でも、もうそろ知らないといけない気がした。あんな顔した人をほっとくのは絶対に違うと思った。
「ここはあなたの家だよ灯さん。家の中でまで嘘を吐くのは疲れるでしょう。仕事の愚痴を聞くことぐらいしかできないかもしれないけど、少しは僕を頼ってくれ」
灯さんは、また驚いたように眼を丸くしていたけど口元にもう薄ら笑いは浮かんでおらず、呆けたように口を半開きにしていた。

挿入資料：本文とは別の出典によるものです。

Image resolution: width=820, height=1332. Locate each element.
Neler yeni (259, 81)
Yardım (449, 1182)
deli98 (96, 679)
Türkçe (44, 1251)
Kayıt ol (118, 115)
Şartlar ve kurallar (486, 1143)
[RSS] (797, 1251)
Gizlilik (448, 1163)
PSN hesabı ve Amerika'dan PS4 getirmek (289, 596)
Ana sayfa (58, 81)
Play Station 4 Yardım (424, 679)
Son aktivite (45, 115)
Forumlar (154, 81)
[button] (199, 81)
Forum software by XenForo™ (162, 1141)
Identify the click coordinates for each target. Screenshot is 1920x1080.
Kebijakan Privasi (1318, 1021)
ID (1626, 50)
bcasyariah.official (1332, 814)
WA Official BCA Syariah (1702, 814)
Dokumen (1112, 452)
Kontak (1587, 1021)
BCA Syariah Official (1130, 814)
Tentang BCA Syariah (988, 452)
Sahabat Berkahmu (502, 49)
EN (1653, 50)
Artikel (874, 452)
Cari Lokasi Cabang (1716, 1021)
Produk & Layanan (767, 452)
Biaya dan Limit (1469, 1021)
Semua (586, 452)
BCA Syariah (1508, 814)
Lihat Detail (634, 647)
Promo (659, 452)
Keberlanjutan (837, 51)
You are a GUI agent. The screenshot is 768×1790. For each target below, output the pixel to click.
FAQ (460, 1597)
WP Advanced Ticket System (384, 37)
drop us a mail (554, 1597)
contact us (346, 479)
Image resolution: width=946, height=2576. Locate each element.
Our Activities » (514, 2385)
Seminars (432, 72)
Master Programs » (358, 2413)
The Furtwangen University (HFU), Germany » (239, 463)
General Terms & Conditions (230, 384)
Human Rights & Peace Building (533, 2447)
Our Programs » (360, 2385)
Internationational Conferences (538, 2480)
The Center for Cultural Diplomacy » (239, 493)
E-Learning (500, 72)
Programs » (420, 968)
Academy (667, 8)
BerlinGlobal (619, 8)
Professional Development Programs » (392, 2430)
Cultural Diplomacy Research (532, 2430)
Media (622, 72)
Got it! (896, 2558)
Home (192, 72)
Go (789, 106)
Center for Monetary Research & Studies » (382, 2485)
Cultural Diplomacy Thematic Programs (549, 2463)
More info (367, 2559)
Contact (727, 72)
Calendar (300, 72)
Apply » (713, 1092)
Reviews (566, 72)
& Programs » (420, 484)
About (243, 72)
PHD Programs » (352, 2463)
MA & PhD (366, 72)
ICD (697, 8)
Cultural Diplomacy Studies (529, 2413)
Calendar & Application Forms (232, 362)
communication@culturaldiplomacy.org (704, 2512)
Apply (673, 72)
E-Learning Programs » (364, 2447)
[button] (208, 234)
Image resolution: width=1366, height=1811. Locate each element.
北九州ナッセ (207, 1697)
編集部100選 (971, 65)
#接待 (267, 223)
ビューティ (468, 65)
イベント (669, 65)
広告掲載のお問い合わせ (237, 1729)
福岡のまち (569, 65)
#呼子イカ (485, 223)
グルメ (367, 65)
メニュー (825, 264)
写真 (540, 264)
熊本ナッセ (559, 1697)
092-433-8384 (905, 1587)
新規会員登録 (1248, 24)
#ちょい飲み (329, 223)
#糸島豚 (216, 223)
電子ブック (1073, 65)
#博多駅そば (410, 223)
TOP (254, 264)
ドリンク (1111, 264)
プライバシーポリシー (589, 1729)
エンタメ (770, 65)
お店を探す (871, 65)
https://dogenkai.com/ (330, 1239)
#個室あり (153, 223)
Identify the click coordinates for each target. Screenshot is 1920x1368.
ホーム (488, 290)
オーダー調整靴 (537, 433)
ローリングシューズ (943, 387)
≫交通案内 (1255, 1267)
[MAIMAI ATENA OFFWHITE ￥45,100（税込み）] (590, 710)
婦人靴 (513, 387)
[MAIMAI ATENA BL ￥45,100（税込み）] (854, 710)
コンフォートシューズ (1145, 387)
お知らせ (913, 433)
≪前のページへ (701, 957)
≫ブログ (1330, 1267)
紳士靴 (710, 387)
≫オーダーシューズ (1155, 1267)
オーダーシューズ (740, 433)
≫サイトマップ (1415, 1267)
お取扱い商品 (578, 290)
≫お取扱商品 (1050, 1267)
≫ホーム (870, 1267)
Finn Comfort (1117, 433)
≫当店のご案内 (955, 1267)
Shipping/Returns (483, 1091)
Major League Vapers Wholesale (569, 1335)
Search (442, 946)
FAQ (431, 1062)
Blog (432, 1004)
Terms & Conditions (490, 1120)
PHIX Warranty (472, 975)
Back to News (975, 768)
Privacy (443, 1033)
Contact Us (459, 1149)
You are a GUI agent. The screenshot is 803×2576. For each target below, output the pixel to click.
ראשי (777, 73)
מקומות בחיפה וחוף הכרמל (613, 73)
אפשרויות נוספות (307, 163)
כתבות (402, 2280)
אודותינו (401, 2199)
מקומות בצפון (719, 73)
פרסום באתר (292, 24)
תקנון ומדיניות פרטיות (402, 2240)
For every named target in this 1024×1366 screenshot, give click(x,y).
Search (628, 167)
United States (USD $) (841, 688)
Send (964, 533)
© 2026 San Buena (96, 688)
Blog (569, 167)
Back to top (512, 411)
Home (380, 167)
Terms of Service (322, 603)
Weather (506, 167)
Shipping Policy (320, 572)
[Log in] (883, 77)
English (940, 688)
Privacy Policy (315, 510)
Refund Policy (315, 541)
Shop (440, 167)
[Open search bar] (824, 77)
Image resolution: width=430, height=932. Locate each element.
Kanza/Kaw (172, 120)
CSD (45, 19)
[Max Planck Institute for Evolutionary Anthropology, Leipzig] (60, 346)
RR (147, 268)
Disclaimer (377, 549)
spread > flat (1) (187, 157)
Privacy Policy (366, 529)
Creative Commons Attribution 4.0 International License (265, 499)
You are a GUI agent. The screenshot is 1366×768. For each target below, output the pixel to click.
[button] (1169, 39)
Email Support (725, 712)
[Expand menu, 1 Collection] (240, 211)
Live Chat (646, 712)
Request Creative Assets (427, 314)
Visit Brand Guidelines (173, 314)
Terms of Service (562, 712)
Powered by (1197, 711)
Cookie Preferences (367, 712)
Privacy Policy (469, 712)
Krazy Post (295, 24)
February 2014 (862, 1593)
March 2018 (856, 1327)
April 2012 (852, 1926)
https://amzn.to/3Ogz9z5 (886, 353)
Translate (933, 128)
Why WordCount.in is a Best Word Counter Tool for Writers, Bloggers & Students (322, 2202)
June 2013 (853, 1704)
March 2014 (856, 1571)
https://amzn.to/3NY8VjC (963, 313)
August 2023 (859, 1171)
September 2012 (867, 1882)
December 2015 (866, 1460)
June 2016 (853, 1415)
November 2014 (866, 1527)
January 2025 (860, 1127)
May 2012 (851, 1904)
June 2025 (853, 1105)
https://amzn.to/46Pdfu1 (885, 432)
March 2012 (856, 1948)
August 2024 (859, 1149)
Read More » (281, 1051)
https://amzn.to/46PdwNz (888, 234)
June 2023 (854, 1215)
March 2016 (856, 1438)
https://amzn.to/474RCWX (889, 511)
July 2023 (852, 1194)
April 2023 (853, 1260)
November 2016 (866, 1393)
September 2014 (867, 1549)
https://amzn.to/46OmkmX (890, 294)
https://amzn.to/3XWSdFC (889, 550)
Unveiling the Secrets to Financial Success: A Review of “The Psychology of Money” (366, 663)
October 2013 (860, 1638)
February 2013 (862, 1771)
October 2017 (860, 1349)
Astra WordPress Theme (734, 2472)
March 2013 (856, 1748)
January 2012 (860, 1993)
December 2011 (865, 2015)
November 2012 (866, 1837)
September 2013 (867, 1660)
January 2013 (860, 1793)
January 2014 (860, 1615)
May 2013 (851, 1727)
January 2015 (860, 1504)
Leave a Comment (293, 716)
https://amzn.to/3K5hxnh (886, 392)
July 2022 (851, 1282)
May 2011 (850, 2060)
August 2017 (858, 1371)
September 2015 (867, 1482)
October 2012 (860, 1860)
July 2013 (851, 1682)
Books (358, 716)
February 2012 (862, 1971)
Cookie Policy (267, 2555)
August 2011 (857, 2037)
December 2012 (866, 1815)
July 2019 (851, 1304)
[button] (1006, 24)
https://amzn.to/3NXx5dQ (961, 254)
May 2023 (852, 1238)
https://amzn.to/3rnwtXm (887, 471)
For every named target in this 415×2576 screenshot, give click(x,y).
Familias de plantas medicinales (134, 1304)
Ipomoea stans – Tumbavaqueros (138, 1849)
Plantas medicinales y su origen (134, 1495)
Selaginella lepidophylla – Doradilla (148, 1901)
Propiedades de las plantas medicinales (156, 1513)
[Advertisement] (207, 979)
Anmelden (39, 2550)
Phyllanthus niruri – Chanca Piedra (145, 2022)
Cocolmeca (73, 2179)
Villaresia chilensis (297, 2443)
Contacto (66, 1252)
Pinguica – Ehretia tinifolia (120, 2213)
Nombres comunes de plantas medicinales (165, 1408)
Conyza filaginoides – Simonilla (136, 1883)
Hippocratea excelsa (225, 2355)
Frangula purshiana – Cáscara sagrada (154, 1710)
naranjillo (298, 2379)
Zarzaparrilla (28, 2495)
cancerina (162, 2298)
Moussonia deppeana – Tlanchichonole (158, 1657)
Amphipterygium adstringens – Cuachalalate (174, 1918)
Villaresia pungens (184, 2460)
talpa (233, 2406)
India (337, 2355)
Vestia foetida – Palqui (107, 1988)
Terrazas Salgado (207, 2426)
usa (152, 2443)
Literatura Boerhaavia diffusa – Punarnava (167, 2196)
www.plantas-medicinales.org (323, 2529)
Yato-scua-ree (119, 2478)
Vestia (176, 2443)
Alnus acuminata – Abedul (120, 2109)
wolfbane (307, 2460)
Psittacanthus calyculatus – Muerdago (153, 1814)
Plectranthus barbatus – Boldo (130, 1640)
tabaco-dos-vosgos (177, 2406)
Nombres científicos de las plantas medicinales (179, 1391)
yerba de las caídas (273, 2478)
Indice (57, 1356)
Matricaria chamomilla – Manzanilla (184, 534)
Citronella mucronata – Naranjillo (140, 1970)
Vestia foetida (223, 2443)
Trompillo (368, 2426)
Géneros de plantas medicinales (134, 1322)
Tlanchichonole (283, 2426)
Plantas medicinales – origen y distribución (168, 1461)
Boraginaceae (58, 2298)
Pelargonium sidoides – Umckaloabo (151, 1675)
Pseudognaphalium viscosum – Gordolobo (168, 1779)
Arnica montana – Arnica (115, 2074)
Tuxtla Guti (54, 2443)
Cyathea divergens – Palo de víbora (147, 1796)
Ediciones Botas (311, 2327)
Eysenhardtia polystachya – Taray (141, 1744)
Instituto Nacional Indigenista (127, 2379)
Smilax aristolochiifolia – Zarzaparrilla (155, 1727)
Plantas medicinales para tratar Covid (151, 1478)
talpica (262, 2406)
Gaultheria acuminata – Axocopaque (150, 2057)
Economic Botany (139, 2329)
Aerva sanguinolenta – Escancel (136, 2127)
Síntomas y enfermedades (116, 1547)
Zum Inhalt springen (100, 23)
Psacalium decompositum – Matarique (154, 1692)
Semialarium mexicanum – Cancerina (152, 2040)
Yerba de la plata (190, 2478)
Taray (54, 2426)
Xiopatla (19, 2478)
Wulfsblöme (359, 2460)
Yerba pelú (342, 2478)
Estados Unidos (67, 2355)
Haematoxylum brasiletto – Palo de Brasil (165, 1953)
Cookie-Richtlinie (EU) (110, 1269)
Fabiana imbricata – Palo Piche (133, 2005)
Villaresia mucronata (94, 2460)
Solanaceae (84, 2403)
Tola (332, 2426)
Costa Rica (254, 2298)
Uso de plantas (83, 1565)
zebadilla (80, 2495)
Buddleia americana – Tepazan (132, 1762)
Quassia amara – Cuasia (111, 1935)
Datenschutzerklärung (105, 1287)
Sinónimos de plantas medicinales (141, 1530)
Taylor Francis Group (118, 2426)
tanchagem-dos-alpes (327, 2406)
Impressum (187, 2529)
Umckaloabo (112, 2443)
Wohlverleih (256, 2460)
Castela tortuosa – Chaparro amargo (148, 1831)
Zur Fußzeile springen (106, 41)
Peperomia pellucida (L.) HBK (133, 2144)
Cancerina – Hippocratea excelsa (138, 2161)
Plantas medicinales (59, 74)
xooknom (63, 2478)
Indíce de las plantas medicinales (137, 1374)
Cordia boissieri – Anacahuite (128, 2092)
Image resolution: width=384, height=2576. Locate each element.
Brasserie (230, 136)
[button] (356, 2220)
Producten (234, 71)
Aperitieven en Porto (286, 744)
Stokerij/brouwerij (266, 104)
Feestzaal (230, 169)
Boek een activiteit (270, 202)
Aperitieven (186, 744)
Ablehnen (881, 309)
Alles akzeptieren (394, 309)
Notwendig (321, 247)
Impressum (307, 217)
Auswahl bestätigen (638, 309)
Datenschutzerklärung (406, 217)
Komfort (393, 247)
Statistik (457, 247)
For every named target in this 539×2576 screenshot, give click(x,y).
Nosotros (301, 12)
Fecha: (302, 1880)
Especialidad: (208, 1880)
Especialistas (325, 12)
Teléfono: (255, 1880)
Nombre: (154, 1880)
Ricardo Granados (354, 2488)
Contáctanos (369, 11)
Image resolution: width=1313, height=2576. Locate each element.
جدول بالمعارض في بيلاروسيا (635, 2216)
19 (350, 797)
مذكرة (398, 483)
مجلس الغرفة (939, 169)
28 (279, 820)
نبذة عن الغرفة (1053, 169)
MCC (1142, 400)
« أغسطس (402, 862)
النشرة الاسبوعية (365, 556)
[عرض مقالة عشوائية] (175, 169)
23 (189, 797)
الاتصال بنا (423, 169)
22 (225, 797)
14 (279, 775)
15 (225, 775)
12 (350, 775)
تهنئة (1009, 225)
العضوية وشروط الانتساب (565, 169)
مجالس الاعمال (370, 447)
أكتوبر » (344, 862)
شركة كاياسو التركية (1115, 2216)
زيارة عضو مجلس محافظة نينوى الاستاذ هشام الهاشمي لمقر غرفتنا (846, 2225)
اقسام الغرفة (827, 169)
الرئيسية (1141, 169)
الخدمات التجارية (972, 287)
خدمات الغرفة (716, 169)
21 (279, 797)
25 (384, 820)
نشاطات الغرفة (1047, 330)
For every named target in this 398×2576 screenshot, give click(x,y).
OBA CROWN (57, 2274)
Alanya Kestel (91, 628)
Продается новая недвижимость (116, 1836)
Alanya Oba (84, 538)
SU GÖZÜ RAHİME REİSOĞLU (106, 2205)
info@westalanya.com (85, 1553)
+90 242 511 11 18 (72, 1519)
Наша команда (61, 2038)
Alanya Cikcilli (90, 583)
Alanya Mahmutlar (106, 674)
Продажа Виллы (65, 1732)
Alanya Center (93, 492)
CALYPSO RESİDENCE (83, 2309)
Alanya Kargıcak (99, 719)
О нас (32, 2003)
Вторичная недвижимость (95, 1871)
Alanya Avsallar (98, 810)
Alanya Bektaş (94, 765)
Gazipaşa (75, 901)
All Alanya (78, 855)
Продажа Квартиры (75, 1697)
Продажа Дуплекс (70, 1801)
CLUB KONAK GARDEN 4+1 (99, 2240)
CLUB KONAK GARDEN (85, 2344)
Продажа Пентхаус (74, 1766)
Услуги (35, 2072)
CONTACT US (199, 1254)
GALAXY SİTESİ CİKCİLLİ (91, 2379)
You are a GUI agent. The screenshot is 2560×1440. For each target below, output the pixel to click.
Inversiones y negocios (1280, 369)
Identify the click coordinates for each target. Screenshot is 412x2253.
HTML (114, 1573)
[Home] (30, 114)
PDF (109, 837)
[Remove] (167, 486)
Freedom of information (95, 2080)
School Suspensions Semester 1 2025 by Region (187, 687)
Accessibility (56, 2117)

どうやら嘘の仮面をやっと取り上げることが出来たようだ。
「……本当に驚いたな。追及されるかと思ったら、まさか口説かれるとは」
「くどっ⁉」
どうやらまだ朝にやられた往復ビンタの腫れが引かないらしく、僕の頬から茹るほどの熱が……いい加減にしつこいって?うるさいな。照れ隠しにぐらい使ったっていいだろ。超痛かったんだから。
「それで、話す気にはなったの?」
灯さんは諦めたような笑みを口に浮かべると、
「わかった。話すよ」
と常に入れていた肩の力を抜いた。
「だけど、もう時間が無いときに話すものじゃないし帰ってきてまだ話す気力があったら、話すよ。全部」
今度は僕が目を丸くする番だった。仮面をつけていない彼女はとても儚げで美しい人だった。
話しは一旦おいて置いて、朝食を取ることになった。
「そうだ至恩、話す代わりに小説買ってきて欲しいな」
にへらと笑う灯さんは交換条件として提案してきた。
ずるいな灯さん。そう切り出されたら断れるわけないじゃないか。
「……っ…くっ…わかっ、たよ。あっ、いや待った。通販で頼めばいいじゃん余裕じゃんナイス閃き!」
「いや、ダメ。ちゃんと本屋で買ってくること」
「何でだよ⁉いいじゃないか別に買い方なんかなんだって!ものがあればいいんだろう?」
「ううん。私も辛い思いして話すんだ。至恩も辛い思いしてくれないと釣り合わないだろう」
くそーここで断ったら絶対話さなくなる。いや、まだだ。こっそり通販で買って本屋で買ってきたことにしてしまえばバレることないだろう。
ふふふ、甘いな灯さん。僕はもうただの子供ではない。来月から男子高校生なんだぜ。
「ちゃんとレシートみせてね」
「ちくしょーーーーッ」
すべての逃げ場を封じられて、やけ食いするようにカレーうどんを胃の中に勢いよく流し込んだ。